Tukundum is the sister of Baptise’s common-law wife, Krystal Merrick.
Baptiste and Henderson, both 23 and members of the Mad Cowz street gang, were found brutally killed inside 729 Maryland St. on the morning of Jan. 31, 2009, mere hours after Tukundum and Merrick last saw them at the McDermot Avenue hotel.
The Maryland Street apartment was where Merrick and Baptiste lived with their two young children. On weekends, Merrick would take the kids to her family’s reserve community, leaving Baptiste in the city.
The Crown alleges a dispute between the victims and Roulette, who went by the gang monikers "Biggs" or "Junior," led to a violent and fatal confrontation.
Tukundum and Merrick separately testified they arrived at the West End multiplex hours before the men were killed and saw them and Roulette inside. The women had come to the city because Merrick was concerned about Baptiste hosting a drinking party.
Baptiste and Henderson — whom Tukundum only knew by his gang name, "Blinky" — were drinking but Roulette was not, she said. He sat quietly talking with a friend who had come in with the women from the reserve, she said.
Soon after, all six went to a party at a downtown hotel suite where cocaine was being consumed and young female sex-trade workers were in attendance. It was a contact of Henderson’s — a person named "Chippy" — who invited them, said Merrick.
The atmosphere at the party was sinister, as many of the men there were acting "gangster tough," said Tukundum. "I didn’t feel safe," she said.
Roulette, however, was chatting on his cellphone. "He wasn’t drinking… he didn’t have a drink," said Tukundum. The women eventually left the party, with Baptiste rebuffing Merrick’s efforts to get him to leave with her.

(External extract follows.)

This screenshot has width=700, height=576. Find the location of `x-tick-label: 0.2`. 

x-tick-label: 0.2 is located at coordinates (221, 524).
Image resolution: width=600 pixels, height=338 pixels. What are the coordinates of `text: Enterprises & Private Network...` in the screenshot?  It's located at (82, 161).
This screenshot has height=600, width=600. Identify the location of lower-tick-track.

In the truck on the way back to 729 Maryland St., Baptiste called Merrick at 4:21 a.m. "Baby, why you doing this?" he reportedly asked her. "I said, 'what?,’ and he hung up," Merrick testified.
He called again momentarily. "He was swearing at somebody else, ‘why are you doing that?’ " Merrick said. "He said it twice."

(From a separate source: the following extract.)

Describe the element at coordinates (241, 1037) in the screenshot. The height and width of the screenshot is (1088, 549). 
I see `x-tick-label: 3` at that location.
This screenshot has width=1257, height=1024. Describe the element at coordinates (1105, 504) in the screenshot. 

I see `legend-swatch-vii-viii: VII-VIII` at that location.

It was the last time she would hear his voice.
The women returned to the apartment to allow Merrick to gather up some remaining beer so Baptiste couldn’t get at it, both women said.

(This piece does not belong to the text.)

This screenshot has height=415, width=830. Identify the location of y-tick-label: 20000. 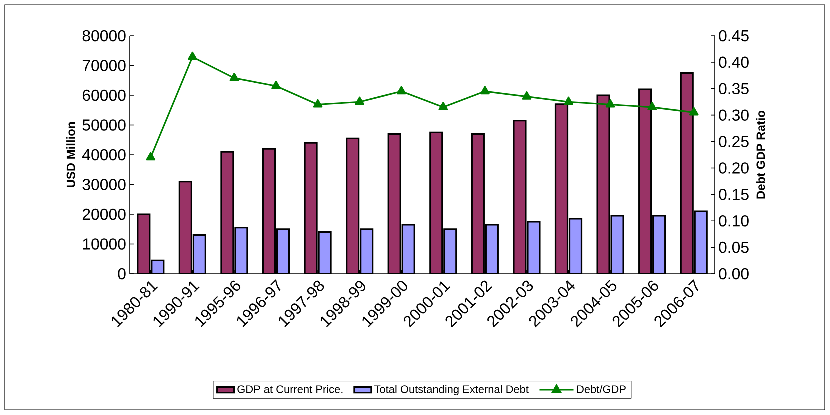
(104, 214).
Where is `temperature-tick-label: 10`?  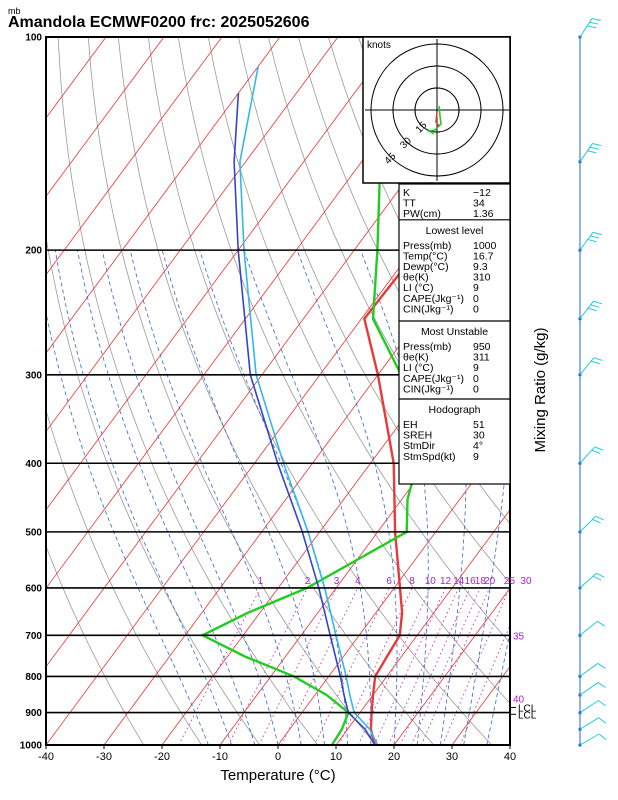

At that time, there was no signs of a struggle in the apartment and a leased 52-inch TV that had just been delivered the day before remained in the suite, said Merrick. They then drove back to the reserve.
When police arrived at around 10:25 a.m., the apartment was a bloodied mess, the entranceway door was completely off its hinges and the television was gone. The brutally assaulted bodies of Baptiste and Henderson were found in different areas of the residence and what appears to be an intentionally set fire smouldered on the stove.
The Crown’s final witness on Wednesday was Susan Collins, a recovering cocaine addict who at the time of the homicides was friends with Roulette and dating and dealing drugs with a man named Philip Jason "Jay" Asham.
Collins told court they were out shopping at Walmart at around 3 a.m. when Roulette called looking for Asham. She didn’t hear the contents of the call. After heading home, she said she and Asham retired to a bedroom to use cocaine when there was knocking at the door and windows of the North End home they shared. Collins returns to the witness stand Thursday morning.